Splicetoday

Writing
Sep 05, 2016, 06:58AM

Beachcombing Family

It’s a real thing.

Rsz screen shot 2016 09 04 at 104416 pm.png?ixlib=rails 2.1

As beachcombers, we are often alone on the beach searching for treasure. Sometimes, we go with a friend, but this can be weird, because when someone sees that rare piece of purple sea glass in the distance, decisions have to be made. Do you let your friend “see” it first, or do you make a dash for it, dancing around and showing it off to the friend who didn’t make it there first? Do you casually stroll ahead and pick it up, tuck it in your bag, and act like it never happened? Depends on the friendship.

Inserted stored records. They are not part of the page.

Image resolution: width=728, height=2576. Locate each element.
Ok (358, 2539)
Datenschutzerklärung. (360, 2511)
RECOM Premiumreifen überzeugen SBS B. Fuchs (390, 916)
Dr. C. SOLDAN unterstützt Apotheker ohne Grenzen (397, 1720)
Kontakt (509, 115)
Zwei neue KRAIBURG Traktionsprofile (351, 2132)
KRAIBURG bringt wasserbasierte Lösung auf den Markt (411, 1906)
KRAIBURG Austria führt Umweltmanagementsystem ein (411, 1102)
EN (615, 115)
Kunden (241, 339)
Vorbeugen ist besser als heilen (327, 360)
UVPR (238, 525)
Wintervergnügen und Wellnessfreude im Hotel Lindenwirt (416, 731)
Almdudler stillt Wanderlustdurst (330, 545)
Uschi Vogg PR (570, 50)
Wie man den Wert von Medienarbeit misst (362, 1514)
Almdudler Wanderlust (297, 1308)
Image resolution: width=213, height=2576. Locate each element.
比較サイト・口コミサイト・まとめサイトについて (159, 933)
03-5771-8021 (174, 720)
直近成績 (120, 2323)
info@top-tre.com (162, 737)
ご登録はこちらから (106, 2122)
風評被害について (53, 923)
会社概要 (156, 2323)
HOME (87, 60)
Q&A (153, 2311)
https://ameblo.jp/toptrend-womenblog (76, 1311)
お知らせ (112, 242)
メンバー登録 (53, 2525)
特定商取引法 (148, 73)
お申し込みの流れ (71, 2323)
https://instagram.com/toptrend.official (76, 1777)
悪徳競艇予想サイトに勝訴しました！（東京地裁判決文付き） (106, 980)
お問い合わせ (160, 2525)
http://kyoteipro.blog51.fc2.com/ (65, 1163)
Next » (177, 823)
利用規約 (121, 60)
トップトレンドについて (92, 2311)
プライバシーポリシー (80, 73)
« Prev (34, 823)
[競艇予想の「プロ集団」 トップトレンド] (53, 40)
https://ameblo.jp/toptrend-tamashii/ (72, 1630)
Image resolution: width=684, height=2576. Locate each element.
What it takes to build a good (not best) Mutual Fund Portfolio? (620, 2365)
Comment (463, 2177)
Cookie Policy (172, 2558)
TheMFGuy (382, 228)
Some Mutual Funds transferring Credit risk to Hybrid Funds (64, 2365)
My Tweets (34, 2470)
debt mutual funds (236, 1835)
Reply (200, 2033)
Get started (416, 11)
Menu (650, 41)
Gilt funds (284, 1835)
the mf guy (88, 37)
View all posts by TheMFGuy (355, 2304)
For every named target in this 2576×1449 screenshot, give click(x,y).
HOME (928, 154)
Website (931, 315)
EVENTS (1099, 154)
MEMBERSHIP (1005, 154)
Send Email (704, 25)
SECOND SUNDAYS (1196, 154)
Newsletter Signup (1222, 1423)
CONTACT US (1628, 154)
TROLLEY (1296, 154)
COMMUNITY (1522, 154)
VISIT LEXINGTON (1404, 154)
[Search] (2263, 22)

As a writer, kayaker, and social recluse, I’m usually on the beach alone. So last weekend at the North American Sea Glass Festival and again this coming weekend at the Santa Barbara Sea Glass and Ocean Arts Festival and next month at the Northeast Expo in Massachusetts, I get to be surrounded by people who understand the need to search the beach for treasure; the connection it gives us to those from the past. Seeing other collectors, jewelers and artists from other geographic areas I see maybe only once a year is fun but frustrating—there aren’t enough hours in the weekend (and everyone is working at booths or exhibits) to spend time catching up. Maybe next year we should plan a big pancake breakfast (beach bar party?) somewhere so we can all just sit around a table and chill outside the conference centers. It was nice In Ocean City last week to run into vendors on the boardwalk or spend time talking with them at their booths.

The worldwide beachcombing community is large but close, and social media has meant that we have a way of finding each other and staying together. A Ning group called Seaglasslovers was probably the earliest online way that people with this common interest could communicate—and they did. Beach locations, sea glass identification, sharing photos, chatting, and making friends with people around the world all became possible with the Internet. The group is on Facebook and has become very active there, with 12,000 members, frequent posts and an engaged interactive community. Discussions are often lively. Hundreds of other Facebook groups are available for any specific niche community in sea glass, based on geography, specific interest, product or type of beachcombing find.

Beachcombing is at its best when sharing and friendship abound. When my tray of precious sea pottery finds was lost last year at the festival, friends from around the world sent me pieces of pottery to help replace my losses. Each time someone I’d never met would give me a piece of pottery (once, one was a side-by-side match to a lost piece, found on the other side of the Chesapeake, see photo: left is a picture of my iPhone with the Instagram photo showing the lost piece while a photo was taken from another phone of the piece of pottery, right, that I was handed at a sea glass show, lying on the phone), I’d feel connected again to the beauty of the community’s giving nature. The stories that are connected with people and their finds are what make beachcombing come alive.

The longer you are around the community, the more stories you hear: people finding a piece of glass or pottery on the beach the day after the death of a loved one. (I reviewed Richard LaMotte's book The Lure of Sea Glass, filled with some of these stories.) When you meet people at sea glass shows, sometimes they have their one most significant beachcombing find with them, kept in a special pouch, or are wearing it in a necklace. Recently, on an Instagram “beach photo challenge,” sea glass hunters told stories of their first finds, and many of them were nostalgic, the finds kept in safe places to be remembered separately from their collections.

Beachcombing isn’t about stuff; it’s about people. We are connected to one another through our love for nature, walking beaches, appreciating the ever-changing tides and the wave-worn treasures we sometimes find and always appreciate as gifts from the sea, gifts we sometimes are more than happy to share with our beachcombing families.